<<<<

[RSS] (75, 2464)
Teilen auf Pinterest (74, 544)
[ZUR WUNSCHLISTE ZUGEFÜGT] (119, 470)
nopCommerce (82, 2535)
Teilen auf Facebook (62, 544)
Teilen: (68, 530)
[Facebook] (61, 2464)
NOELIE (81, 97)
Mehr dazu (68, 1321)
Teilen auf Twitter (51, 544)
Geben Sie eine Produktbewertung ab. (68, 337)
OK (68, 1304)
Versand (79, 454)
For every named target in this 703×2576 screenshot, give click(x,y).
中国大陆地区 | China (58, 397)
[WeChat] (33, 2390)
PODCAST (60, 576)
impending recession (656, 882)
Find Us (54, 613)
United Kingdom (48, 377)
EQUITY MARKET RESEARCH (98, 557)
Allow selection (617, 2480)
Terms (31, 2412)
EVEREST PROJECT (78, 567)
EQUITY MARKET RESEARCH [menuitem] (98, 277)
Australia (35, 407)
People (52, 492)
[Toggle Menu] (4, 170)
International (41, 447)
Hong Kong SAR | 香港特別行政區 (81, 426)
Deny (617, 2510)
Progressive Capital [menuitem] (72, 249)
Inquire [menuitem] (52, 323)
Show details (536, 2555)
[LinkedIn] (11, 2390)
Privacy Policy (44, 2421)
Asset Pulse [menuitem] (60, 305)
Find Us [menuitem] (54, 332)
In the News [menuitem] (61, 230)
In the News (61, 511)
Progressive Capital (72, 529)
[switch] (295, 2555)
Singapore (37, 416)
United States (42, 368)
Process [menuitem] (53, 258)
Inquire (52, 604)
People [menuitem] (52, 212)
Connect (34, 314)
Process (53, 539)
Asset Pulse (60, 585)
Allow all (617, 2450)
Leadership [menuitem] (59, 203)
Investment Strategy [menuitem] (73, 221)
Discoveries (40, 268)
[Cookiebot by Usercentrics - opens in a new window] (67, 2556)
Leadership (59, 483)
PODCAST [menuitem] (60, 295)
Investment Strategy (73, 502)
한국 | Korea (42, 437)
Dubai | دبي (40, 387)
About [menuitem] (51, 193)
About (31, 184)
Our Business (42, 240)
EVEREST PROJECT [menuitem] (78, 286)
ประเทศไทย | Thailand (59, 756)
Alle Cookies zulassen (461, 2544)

>>>>

**PROMPT**
What you return must match the data word for word.

**RESPONSE AREA**
[RSS] (75, 2464)
Teilen auf Pinterest (74, 544)
[ZUR WUNSCHLISTE ZUGEFÜGT] (119, 470)
nopCommerce (82, 2535)
Teilen auf Facebook (62, 544)
Teilen: (68, 530)
[Facebook] (61, 2464)
NOELIE (81, 97)
Mehr dazu (68, 1321)
Teilen auf Twitter (51, 544)
Geben Sie eine Produktbewertung ab. (68, 337)
OK (68, 1304)
Versand (79, 454)
For every named target in this 703×2576 screenshot, give click(x,y).
中国大陆地区 | China (58, 397)
[WeChat] (33, 2390)
PODCAST (60, 576)
impending recession (656, 882)
Find Us (54, 613)
United Kingdom (48, 377)
EQUITY MARKET RESEARCH (98, 557)
Allow selection (617, 2480)
Terms (31, 2412)
EVEREST PROJECT (78, 567)
EQUITY MARKET RESEARCH [menuitem] (98, 277)
Australia (35, 407)
People (52, 492)
[Toggle Menu] (4, 170)
International (41, 447)
Hong Kong SAR | 香港特別行政區 (81, 426)
Deny (617, 2510)
Progressive Capital [menuitem] (72, 249)
Inquire [menuitem] (52, 323)
Show details (536, 2555)
[LinkedIn] (11, 2390)
Privacy Policy (44, 2421)
Asset Pulse [menuitem] (60, 305)
Find Us [menuitem] (54, 332)
In the News [menuitem] (61, 230)
In the News (61, 511)
Progressive Capital (72, 529)
[switch] (295, 2555)
Singapore (37, 416)
United States (42, 368)
Process [menuitem] (53, 258)
Inquire (52, 604)
People [menuitem] (52, 212)
Connect (34, 314)
Process (53, 539)
Asset Pulse (60, 585)
Allow all (617, 2450)
Leadership [menuitem] (59, 203)
Investment Strategy [menuitem] (73, 221)
Discoveries (40, 268)
[Cookiebot by Usercentrics - opens in a new window] (67, 2556)
Leadership (59, 483)
PODCAST [menuitem] (60, 295)
Investment Strategy (73, 502)
한국 | Korea (42, 437)
Dubai | دبي (40, 387)
About [menuitem] (51, 193)
About (31, 184)
Our Business (42, 240)
EVEREST PROJECT [menuitem] (78, 286)
ประเทศไทย | Thailand (59, 756)
Alle Cookies zulassen (461, 2544)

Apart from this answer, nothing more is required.